Merge Two Tables with Exact Data Distribution-CodePudding

I'm working with SQL Server.

I need to join two tables based on the "Ctrl" column. The first table, "Cad_Clients", contains client information, while the second one, "Cad_Colors", has descriptions of the information. The condition for joining them is that the value of "Ctrl" must be the same in both tables. However, the distribution needs to be exact, meaning that duplicates cannot occur.

Imagine that I create a 'for' loop in the 'Cad_Colors' table. In each iteration, I add a record from the table to 'Cad_Clients' as long as the 'Ctrl' value matches. Afterward, I delete that record from 'Cad_Colors'. If the looped table becomes empty or the loop reaches its end, it means that I have distributed as many records as possible. That's all, but I don't want to use a loop in the database; I'm confident that by discussing it here, we can achieve a much more concise result.
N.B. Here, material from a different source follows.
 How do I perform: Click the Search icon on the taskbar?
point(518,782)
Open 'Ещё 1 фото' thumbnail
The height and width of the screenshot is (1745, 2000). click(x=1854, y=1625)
Visual depiction of the issue:

Cad_Clients

| idPerson | Person         | Ctrl  |
|----------|----------------|-------|
| 1        | John           | 100   |
| 2        | Sarah          | 101   |
| 3        | Michael        | 102   |
| 4        | Emily          | 103   |
| 5        | William        | 104   |
| 6        | Olivia         | 105   |
| 7        | James          | 100   |
| 8        | Emma           | 101   |
| 9        | Benjamin       | 102   |
| 10       | Sophia         | 103   |
| 11       | Samuel         | 104   |
| 12       | Ava            | 105   |
| 13       | Joseph         | 100   |

Cad_Colors

| Ctrl | Color    | idColor |
|------|----------|---------|
| 100  | Red      | 1       |
| 104  | Blue     | 2       |
| 105  | Green    | 3       |
| 103  | Yellow   | 4       |
| 104  | Purple   | 5       |
| 105  | Red      | 6       |

Combining both tables:

| idPerson | Person  | Ctrl | Color  |
|----------|---------|------|--------|
| 1        | John    | 100  | Red    |
| 4        | Emily   | 103  | Yellow |
| 5        | William | 104  | Blue   |
| 6        | Olivia  | 105  | Green  |
| 11       | Samuel  | 104  | Purple |
| 12       | Ava     | 105  | Red    |

Some unsuccessful attempts:

INSERT INTO @Tmp
SELECT ccl.idPerson, ccl.Person, ccl.Ctrl, 
(SELECT TOP 1 cco.idColor FROM Cad_Colors cco WHERE cco.Ctrl = ccl.Ctrl AND cco.idColor NOT IN(SELECT idColor FROM @Tmp))
FROM Cad_Clients ccl

INSERT INTO @Tmp
SELECT ccl.idPerson, ccl.Person, ccl.Ctrl, cco.idColor, cco.Color
FROM Cad_Clients ccl
JOIN (SELECT TOP 1 cco.* FROM Cad_Colors cco WHERE cco.idColor NOT IN(SELECT idColor FROM @Tmp)) cco ON cco.Ctrl = ccl.Ctrl

INSERT INTO @Tmp
SELECT ccl.idPerson, ccl.Person, ccl.Ctrl, cco.idColor, cco.Color
FROM Cad_Clients ccl
JOIN Cad_Colors cco ON cco.Ctrl = ccl.Ctrl
WHERE NOT EXISTS (SELECT 1 FROM @Tmp WHERE Ctrl = cco.Ctrl)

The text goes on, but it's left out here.